Revenues miss target, spending decline makes up for it

Official figures released this week showed the budget missed its revenues goal again in September, although the lag was offset by containment of expenditure that resulted in the budget deficit figure coming out better than the original target.

Data published by the state?s General Accounting Office on Tuesday showed that net state budget revenues amounted to 36.7 billion euros in the first nine months of the year, missing the target by 1.34 billion euros. Revenues from value-added tax were close to the target set for the first three quarters of the year, but were also 11.5 percent less than the same period last year.

There was a significant drop in revenues from corporate income tax, while property taxes fetched a whopping 451 percent more than in the first three quarters of 2011.

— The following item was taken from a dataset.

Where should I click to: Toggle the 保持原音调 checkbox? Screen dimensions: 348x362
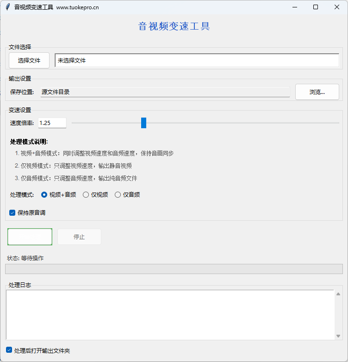coord(12,213)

Finance Ministry sources say the revenues target was missed owing to the early submission of administrative reports from the country?s customs offices for September, as well as to the extension of deadlines for various tax obligations from September 30 to October 3 due to industrial action by tax authority employees in late September.

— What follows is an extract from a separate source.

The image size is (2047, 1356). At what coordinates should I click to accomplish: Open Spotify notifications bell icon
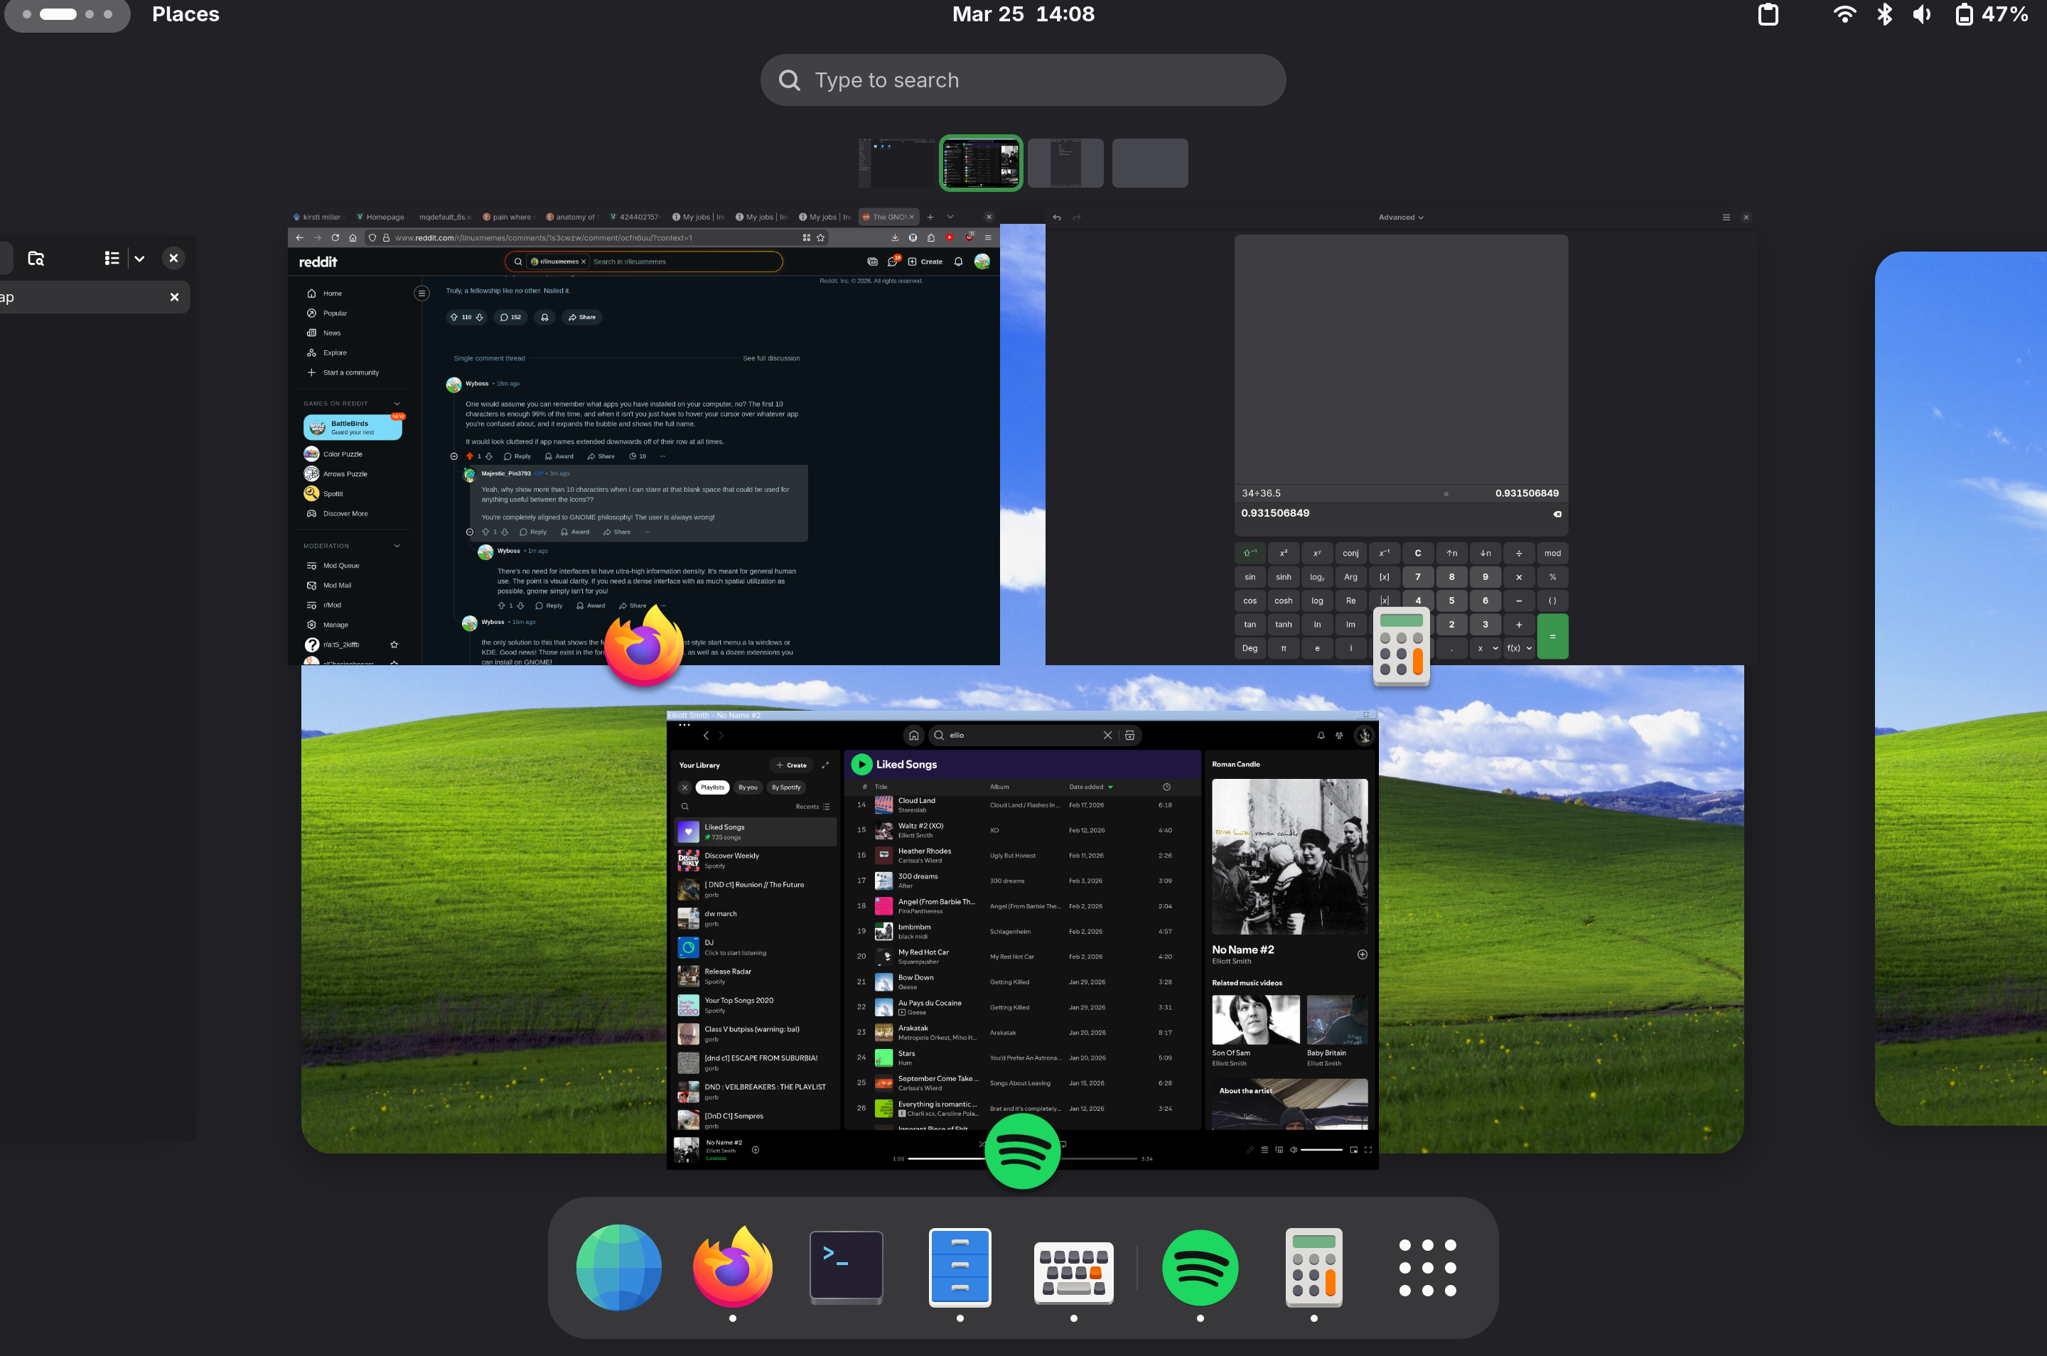pos(1321,735)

Part of the resulting shortfall was covered by 201 million euros the country received from France and Finland from the transfer of bond returns. Road and property taxes also eased the revenue lag.

The budget deficit for the first nine months of 2012 amounted to 12.7 billion euros, against a target of 13.5 billion, while the primary deficit came to 2.07 billion euros. That was thanks to the drastic cut in expenditure, particularly in the Public Investment Program, as in previous months.

Budget spending in the year to September 30 amounted to 49.42 billion euros, or 2.15 billion euros less than the target set by the 2013 draft budget. Regular budget expenditure dropped due to a drop in defense spending and in expenditure for covering the guarantees of state corporations. As a result, budget spending has gone down 7.5 billion euros or 13.2 percent compared to the first nine months of 2011, with primary expenditure showing an 8.9 percent annual reduction.

Public Investment Program spending was reduced by a considerable 2 billion euros in the year to September compared with the original target.